> **DIRECTIONS FOR THIS TASK**:
All entries below must be output word for word, and the pictures left behind.

Screenshot grounding data
------------------------------

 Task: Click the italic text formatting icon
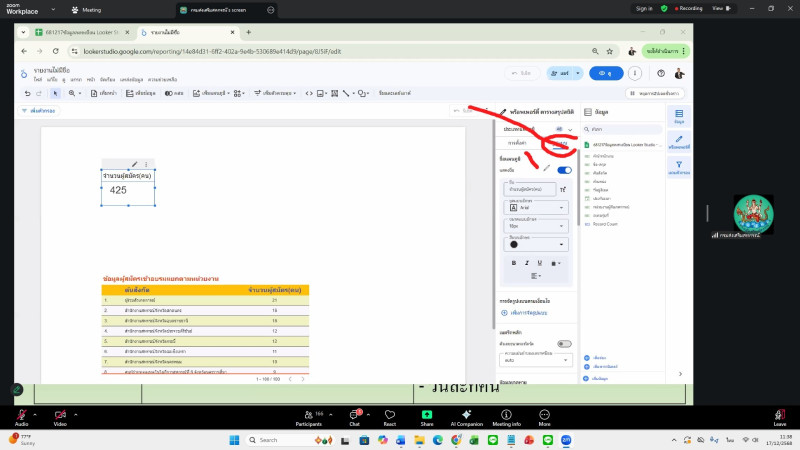point(527,262)
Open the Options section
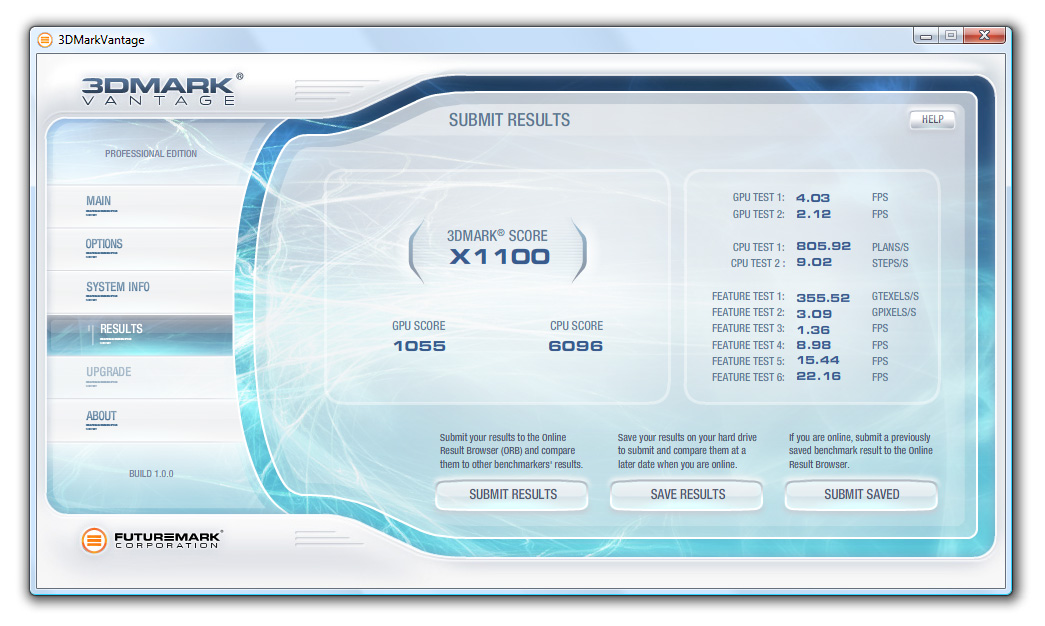The height and width of the screenshot is (626, 1045). [104, 245]
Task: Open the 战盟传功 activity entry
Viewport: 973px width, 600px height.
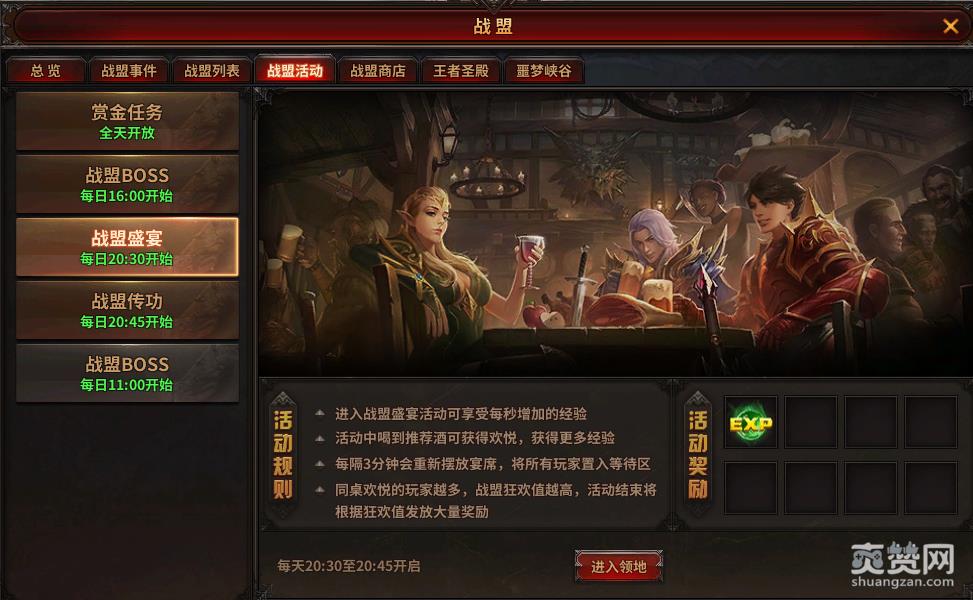Action: (127, 310)
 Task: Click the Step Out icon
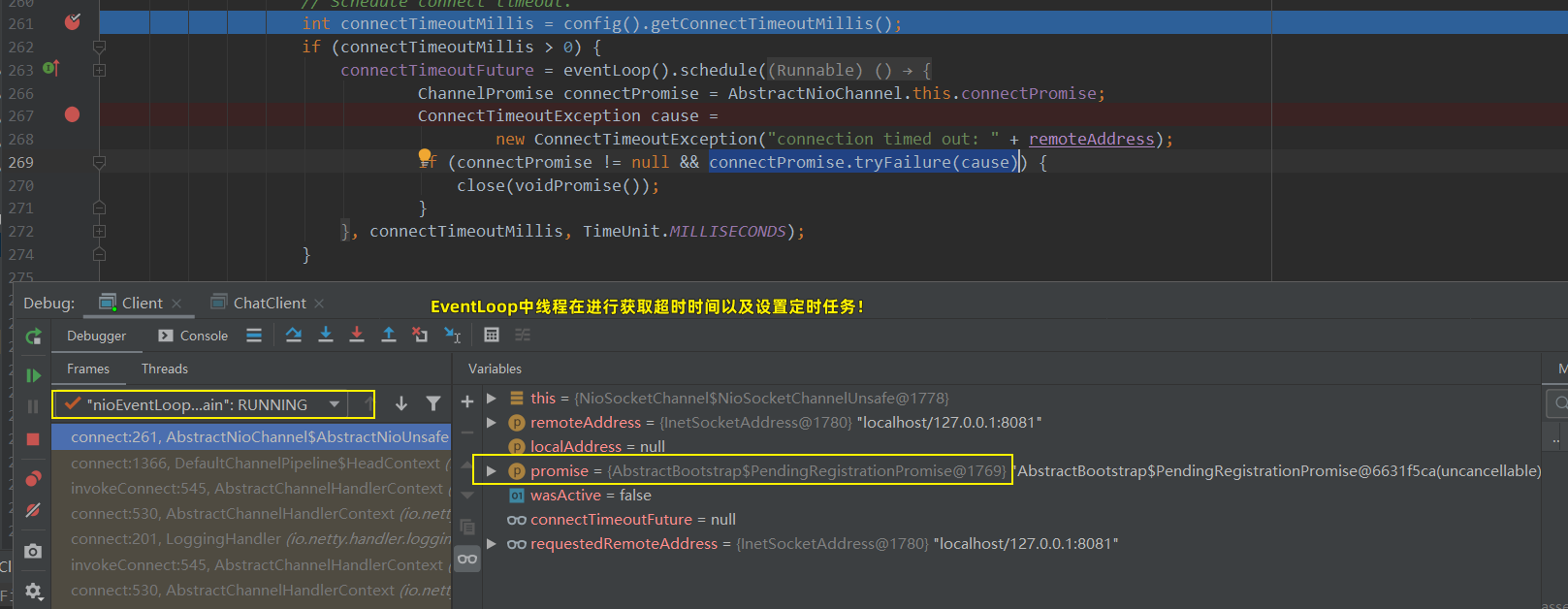tap(388, 335)
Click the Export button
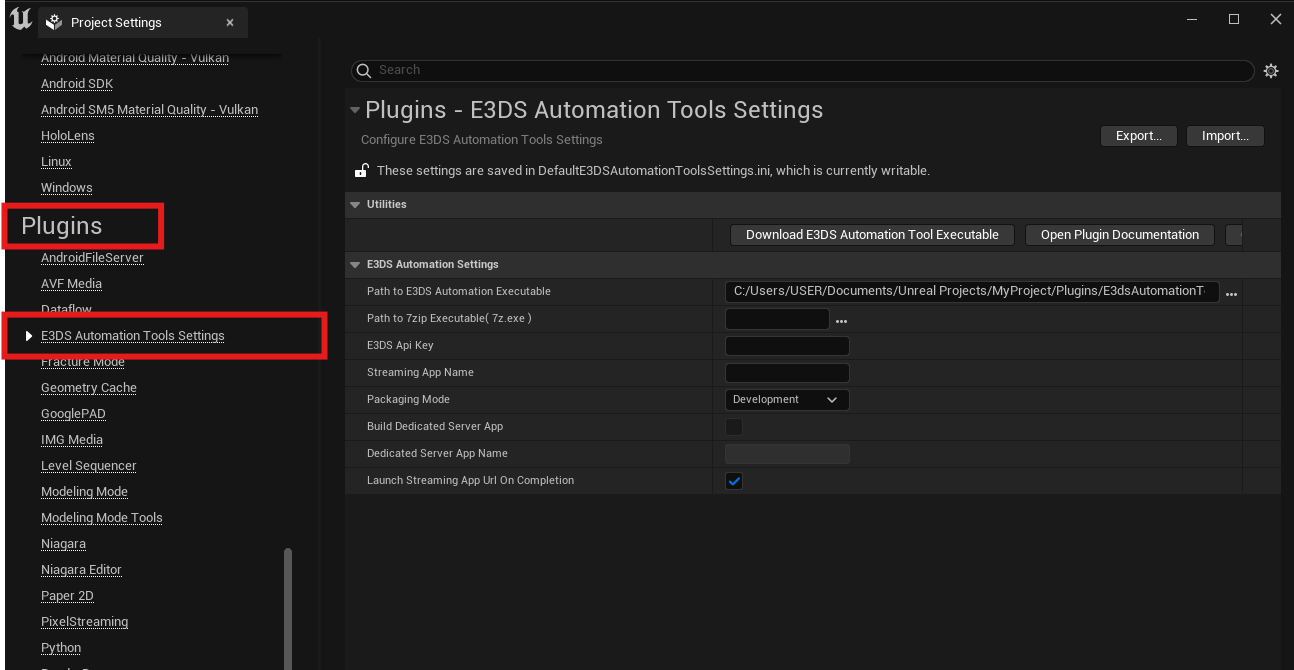The height and width of the screenshot is (670, 1294). pyautogui.click(x=1138, y=136)
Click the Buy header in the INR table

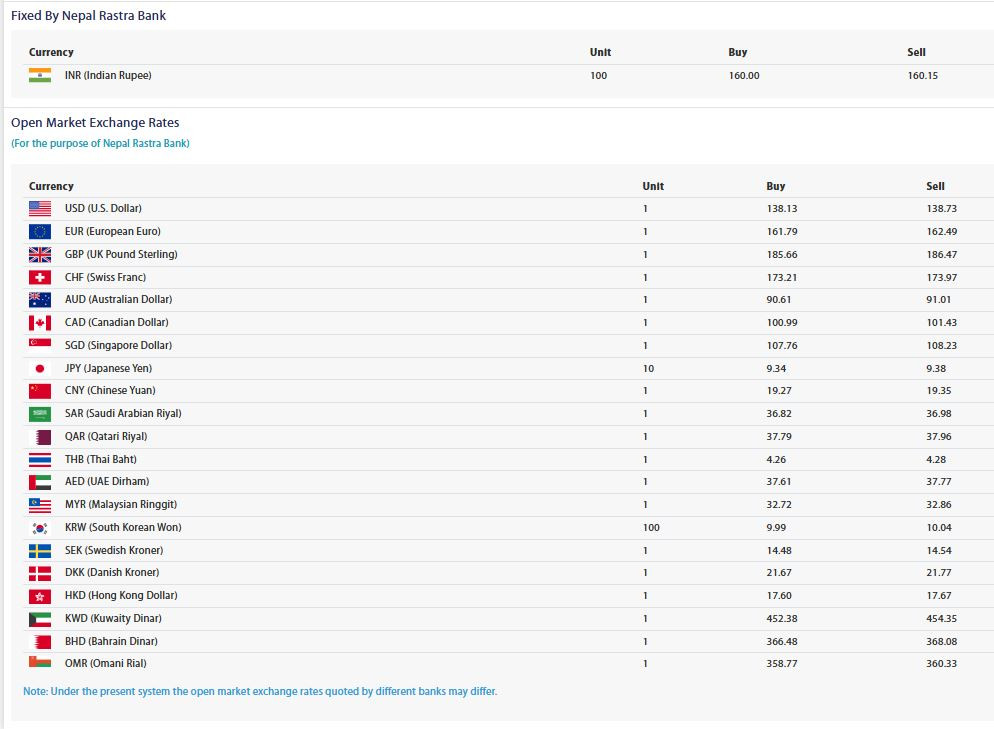[x=737, y=52]
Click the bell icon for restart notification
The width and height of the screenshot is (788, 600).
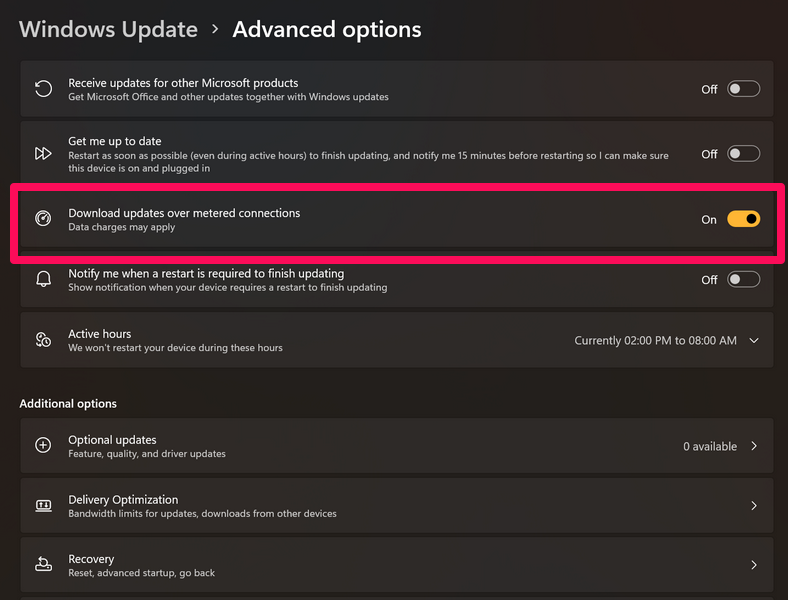click(x=43, y=279)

------------------------------

> **WRITTEN ANSWER**:
 Task: Click the italic text formatting icon
point(527,262)
Open the Options section
The height and width of the screenshot is (626, 1045). [104, 245]
Task: Open the 战盟传功 activity entry
Viewport: 973px width, 600px height.
Action: (127, 310)
 Task: Click the Step Out icon
tap(388, 335)
Click the Export button
The height and width of the screenshot is (670, 1294). pyautogui.click(x=1138, y=136)
Click the Buy header in the INR table

[x=737, y=52]
Click the bell icon for restart notification
The width and height of the screenshot is (788, 600).
click(x=43, y=279)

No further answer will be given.